月夜見風見、花見酒
お久しぶりです。生きてます。
それはそうと投稿です。
春夏秋冬。四季は廻る。
春が来れば桜が咲いて新芽が芽吹き、夏になれば草木が伸びて雨が降る。秋となれば木の葉が鮮やかに染まり、冬になれば雪が積もる。
それぞれの季節には見合った花が咲き、次の季節になればそれは散る。
再び春が来て、夏を経て、秋を越えて、冬に至る。そうして四季は廻っていく。
……故に、それぞれ別の季節に咲くはずの花がこうして一度に咲いている現状は、自然に起きるようなことではけして無い。
つまりこれは異変である!……と言って霊夢は神社を飛び出していってしまった。
確かに普通に考えればこんなことは起きるわけがないのだが、だがしかし私はこういった光景を何度か見たことがある。具体的には60年ほど昔。そしてそれから更に60年ほど前。
話を聞く限りでは、この現象はおよそ60年毎に繰り返し起きているらしい。当時の博麗の巫女達が酒を楽しみながらも愚痴を漏らしていたのを覚えている。
私としてはこうして季節を無視して花が咲くのは珍しく、かつこちらに害の無いことなのだから楽しめばいいと思うのだが……博麗の巫女にとっては面倒な事なのだろうな。周囲が異変だと言い、それが一般に認められてしまえば動かざるをえない。
まあ、たまには身体を動かすのも悪くはないだろう。私の酒ならともかく、私のでは無い物では酒ばかり飲んでいると身体を壊してしまうこともあるようだし、運動するのも必要なのではなかろうか。
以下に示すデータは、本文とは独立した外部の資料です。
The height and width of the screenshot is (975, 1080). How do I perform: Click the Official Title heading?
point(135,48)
と言っても、私は人の機微というものを眺め続けて来たから多少理性的に判断することができるというだけで、それを理解しているわけではないのだが。
花見酒。桜に紫陽花に桔梗に梅、四季の花の全てが咲き乱れている。60年に一度のこの機会。どうせならば、終わってしまう前に楽しむのも悪くはないと思うのだがね。
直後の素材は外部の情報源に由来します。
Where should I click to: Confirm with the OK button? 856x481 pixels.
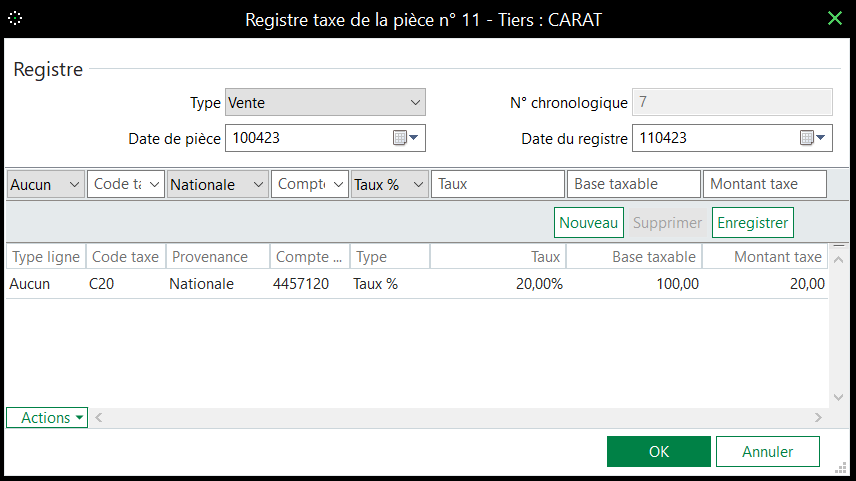coord(658,451)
普段は味わうことのできない情景だ。あの勢いでは神社に戻るのは夜になってからだろう。月に風に花、楽しみながら飲むがいいさ。
結局、今回のは異変じゃなかったらしい。説教臭い閻魔曰く、自然現象とは言いがたいものの何者かの意思によって花が咲き乱れる現象が起きているわけではなく、60年ごとに起きる外の世界での大量の死によって幻想郷に迷い込む魂が植物にとり憑くことで花を咲かせたものらしい。
まあ、一言で言ってしまうなら無駄足だったわけだけど……この景色はとても良い。
様々な花。四季折々の花が狂い咲く。
咲いた花を月が照らし、花弁を風が浚っていく。
暫くすれば消えてしまうこの景色。ならば一つ酒の肴にしてしまおう。
ちょうど、酒ならここにある。酌めども尽きぬ徳利と、注げど溢さぬ小さな酒杯。私好みの辛い酒を、幽香好みの甘い酒を、とくりとくりと生み出す酒器。
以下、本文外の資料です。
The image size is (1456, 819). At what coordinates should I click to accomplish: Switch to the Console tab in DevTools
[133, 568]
さて、この景色の見納めとなるまで、いったいどれだけ飲めるのか。わからないけれど今はいい。酒を飲む時に悩みは不要。ただただ酒を楽しめばいい。
道具として、私を大切に使ってくれる存在はありがたいものだ。感情というのは未だによくわからないが、それでも私はそう思う。
ただ、あれだ。私に直接口を付けるのはどうかと思うぞ、博麗の巫女。